Stored data:
◆ ◆ ◆ ◆

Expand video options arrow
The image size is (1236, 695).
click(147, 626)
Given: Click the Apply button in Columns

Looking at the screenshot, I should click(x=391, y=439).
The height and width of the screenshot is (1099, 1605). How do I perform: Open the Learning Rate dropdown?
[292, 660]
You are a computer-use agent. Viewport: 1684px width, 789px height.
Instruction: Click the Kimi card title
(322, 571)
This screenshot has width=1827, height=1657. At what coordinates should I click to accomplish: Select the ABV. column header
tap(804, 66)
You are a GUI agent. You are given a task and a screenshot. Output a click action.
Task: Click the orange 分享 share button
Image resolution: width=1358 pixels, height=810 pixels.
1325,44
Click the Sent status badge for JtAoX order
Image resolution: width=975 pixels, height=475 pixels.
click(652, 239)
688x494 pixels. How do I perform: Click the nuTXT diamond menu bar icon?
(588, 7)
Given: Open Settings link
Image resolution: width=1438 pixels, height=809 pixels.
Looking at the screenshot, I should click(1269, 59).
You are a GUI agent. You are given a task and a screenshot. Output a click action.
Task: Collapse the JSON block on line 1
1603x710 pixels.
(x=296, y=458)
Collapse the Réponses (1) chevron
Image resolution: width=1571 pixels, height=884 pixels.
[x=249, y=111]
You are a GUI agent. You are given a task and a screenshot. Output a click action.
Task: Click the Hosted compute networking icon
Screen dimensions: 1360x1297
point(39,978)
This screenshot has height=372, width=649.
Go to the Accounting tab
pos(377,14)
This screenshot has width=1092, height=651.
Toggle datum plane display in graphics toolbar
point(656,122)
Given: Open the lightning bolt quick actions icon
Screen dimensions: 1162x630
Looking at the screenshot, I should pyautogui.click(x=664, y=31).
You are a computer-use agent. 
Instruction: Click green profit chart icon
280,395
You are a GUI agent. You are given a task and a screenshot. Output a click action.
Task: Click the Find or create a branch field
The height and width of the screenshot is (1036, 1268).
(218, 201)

◆ ◆ ◆ ◆

* [Exercise prompt]
Copy out each line of the records where the word "computer" appears.

* [Output below]
You are a computer-use agent. Viewport: 1684px width, 789px height.
You are a computer-use agent. 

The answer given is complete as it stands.